%%

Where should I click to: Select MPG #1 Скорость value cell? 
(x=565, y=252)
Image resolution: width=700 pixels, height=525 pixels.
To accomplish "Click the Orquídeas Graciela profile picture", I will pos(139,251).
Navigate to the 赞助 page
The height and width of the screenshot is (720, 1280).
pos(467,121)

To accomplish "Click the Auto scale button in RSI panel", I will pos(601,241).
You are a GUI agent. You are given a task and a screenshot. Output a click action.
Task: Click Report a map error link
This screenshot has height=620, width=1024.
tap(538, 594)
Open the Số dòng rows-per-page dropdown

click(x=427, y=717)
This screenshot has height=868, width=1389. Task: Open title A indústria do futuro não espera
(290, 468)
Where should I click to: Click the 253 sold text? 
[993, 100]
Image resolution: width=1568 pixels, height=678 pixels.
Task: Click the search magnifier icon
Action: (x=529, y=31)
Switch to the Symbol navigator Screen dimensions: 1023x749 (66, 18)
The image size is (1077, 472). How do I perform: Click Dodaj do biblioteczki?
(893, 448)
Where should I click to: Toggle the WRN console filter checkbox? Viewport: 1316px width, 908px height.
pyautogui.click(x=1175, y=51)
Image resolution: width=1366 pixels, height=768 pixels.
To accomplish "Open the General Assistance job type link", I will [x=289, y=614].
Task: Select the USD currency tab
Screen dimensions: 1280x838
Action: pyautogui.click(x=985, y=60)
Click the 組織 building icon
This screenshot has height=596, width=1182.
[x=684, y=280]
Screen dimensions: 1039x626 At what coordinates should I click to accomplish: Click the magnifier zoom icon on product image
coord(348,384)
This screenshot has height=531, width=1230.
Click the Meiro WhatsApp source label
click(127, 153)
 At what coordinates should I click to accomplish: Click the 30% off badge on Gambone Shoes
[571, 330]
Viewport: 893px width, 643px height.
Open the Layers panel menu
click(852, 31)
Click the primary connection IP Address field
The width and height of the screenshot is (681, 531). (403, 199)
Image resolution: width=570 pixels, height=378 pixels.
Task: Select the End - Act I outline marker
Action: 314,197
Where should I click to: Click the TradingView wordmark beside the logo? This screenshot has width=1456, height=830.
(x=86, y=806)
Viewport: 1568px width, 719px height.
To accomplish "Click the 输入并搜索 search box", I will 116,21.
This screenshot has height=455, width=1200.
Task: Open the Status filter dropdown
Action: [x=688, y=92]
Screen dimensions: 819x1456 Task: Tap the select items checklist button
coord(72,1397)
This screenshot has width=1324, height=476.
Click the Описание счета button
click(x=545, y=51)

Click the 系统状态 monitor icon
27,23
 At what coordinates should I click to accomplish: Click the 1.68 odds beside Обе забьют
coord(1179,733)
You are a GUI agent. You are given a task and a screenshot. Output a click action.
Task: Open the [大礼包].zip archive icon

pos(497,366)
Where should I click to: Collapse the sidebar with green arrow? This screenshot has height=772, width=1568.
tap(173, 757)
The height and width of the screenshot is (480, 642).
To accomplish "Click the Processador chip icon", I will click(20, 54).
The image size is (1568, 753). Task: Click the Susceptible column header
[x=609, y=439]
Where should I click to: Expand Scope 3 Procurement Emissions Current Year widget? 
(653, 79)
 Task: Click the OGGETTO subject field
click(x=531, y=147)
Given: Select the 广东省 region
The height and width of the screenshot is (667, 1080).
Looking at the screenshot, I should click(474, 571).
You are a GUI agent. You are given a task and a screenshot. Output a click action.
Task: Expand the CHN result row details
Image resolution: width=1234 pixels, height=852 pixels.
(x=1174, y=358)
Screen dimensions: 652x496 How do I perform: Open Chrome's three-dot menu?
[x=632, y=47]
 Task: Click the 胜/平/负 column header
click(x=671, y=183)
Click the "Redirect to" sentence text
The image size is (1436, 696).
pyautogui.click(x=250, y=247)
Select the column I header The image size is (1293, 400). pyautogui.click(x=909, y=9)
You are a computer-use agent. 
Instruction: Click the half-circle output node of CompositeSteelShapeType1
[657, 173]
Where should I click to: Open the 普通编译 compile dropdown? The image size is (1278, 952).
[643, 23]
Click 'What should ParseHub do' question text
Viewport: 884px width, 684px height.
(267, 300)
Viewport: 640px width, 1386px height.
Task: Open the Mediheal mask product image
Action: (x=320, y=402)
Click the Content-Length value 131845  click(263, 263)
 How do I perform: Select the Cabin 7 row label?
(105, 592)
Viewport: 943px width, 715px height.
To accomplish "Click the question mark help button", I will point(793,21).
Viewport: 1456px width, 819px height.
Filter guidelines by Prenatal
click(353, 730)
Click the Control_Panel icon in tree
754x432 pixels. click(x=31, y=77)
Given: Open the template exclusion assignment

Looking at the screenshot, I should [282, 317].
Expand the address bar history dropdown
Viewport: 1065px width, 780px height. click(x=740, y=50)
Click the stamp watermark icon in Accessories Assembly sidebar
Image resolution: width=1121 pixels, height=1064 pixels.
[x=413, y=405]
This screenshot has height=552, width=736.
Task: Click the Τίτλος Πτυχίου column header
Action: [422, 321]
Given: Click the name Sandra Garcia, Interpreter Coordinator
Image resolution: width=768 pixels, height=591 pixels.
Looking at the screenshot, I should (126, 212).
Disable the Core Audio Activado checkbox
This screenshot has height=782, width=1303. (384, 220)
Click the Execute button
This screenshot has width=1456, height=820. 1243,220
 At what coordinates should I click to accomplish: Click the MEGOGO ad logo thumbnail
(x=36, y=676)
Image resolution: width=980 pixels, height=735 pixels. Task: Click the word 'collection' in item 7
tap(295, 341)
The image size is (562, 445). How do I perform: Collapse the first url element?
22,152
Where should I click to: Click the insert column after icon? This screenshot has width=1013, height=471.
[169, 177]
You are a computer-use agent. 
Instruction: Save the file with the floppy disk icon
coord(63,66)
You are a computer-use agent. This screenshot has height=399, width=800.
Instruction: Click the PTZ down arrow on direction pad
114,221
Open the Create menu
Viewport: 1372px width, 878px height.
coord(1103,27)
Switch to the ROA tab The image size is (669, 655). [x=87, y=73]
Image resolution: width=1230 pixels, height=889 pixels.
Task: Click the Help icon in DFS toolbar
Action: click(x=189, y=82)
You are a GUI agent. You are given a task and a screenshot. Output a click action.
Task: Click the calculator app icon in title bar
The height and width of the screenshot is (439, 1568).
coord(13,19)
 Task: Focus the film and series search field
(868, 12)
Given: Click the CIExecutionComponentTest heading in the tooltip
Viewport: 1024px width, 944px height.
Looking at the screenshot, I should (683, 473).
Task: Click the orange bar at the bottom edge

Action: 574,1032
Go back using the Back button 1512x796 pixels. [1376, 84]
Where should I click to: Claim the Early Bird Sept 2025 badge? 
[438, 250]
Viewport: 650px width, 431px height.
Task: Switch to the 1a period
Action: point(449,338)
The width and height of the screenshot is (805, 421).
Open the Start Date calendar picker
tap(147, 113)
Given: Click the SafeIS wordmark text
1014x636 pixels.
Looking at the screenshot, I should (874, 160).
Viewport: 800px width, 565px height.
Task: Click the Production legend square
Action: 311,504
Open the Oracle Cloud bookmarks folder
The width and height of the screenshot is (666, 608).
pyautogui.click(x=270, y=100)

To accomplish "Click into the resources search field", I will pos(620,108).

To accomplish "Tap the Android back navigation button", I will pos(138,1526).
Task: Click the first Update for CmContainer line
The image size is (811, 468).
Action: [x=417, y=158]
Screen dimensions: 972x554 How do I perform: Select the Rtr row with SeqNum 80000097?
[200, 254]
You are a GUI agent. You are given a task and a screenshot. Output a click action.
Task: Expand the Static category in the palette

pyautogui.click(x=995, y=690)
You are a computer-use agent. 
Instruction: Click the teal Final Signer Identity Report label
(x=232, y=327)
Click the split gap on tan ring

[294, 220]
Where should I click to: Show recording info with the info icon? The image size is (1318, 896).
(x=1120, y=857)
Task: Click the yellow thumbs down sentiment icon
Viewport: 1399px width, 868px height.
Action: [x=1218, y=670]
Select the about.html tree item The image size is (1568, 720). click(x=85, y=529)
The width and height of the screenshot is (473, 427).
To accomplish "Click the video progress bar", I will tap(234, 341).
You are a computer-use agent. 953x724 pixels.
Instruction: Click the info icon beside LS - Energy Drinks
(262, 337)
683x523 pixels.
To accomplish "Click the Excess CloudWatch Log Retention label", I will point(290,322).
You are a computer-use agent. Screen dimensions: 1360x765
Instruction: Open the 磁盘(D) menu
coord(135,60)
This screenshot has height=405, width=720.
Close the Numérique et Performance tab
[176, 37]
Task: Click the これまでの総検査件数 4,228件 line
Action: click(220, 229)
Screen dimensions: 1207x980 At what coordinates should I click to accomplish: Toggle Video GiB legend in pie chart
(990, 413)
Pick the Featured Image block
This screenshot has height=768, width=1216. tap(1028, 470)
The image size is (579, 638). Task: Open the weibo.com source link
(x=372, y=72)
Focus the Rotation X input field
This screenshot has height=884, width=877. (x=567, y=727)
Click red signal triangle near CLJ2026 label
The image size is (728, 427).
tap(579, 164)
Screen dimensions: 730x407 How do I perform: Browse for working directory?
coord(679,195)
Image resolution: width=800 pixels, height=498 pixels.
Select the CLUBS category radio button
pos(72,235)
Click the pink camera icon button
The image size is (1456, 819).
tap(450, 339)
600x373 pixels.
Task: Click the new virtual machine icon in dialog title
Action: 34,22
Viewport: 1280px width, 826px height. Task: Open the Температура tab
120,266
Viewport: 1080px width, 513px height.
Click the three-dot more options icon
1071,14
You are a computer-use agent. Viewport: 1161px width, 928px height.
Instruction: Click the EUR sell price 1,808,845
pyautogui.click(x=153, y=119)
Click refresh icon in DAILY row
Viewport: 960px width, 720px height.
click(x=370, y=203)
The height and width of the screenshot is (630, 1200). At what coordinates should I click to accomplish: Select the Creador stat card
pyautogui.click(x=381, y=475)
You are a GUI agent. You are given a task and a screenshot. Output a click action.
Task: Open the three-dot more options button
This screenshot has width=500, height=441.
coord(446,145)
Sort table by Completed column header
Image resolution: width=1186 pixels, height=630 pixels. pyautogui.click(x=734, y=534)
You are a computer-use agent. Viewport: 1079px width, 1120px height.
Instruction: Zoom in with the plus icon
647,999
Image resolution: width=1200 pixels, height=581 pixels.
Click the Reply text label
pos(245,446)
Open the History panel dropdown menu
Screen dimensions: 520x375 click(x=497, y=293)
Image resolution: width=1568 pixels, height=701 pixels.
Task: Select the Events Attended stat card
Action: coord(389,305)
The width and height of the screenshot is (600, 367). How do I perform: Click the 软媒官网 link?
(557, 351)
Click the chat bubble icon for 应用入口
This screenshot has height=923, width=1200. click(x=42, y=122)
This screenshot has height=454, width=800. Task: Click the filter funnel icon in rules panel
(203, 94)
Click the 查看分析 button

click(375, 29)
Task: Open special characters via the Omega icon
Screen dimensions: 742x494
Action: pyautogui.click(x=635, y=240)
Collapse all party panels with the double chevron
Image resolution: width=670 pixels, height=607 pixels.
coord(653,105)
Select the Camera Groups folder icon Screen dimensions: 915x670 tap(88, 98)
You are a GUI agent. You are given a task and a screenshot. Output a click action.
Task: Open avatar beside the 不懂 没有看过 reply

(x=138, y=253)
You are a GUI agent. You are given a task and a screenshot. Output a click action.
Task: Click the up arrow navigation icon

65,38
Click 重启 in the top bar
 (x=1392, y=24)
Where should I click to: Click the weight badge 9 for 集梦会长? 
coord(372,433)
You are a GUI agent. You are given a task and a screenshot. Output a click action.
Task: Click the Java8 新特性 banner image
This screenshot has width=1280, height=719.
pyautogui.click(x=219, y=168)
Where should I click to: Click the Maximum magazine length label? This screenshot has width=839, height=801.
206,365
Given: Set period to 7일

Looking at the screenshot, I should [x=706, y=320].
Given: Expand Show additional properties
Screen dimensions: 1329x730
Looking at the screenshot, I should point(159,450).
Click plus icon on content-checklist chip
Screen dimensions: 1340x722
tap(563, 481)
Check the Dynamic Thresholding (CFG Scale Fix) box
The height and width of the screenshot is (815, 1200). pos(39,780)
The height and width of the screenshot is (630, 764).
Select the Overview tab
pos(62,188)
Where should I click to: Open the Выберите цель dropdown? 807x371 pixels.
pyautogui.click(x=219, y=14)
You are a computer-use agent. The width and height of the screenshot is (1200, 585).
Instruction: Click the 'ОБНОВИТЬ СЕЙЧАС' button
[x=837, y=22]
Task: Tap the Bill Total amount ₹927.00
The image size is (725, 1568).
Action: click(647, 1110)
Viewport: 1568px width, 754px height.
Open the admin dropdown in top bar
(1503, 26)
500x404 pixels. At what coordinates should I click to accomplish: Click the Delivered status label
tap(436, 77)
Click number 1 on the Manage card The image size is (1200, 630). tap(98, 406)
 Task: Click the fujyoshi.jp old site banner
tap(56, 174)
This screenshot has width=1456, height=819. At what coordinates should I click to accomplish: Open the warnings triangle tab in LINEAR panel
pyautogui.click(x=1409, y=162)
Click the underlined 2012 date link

%%

== About this task ==
Print the first line of the records above and each line after it, exactly, through the line with "Switch to the Symbol".

== Task solution ==
Where should I click to: Select MPG #1 Скорость value cell? 
(x=565, y=252)
Image resolution: width=700 pixels, height=525 pixels.
To accomplish "Click the Orquídeas Graciela profile picture", I will pos(139,251).
Navigate to the 赞助 page
The height and width of the screenshot is (720, 1280).
pos(467,121)

To accomplish "Click the Auto scale button in RSI panel", I will pos(601,241).
You are a GUI agent. You are given a task and a screenshot. Output a click action.
Task: Click Report a map error link
This screenshot has height=620, width=1024.
tap(538, 594)
Open the Số dòng rows-per-page dropdown

click(x=427, y=717)
This screenshot has height=868, width=1389. Task: Open title A indústria do futuro não espera
(290, 468)
Where should I click to: Click the 253 sold text? 
[993, 100]
Image resolution: width=1568 pixels, height=678 pixels.
Task: Click the search magnifier icon
Action: (x=529, y=31)
Switch to the Symbol navigator Screen dimensions: 1023x749 (66, 18)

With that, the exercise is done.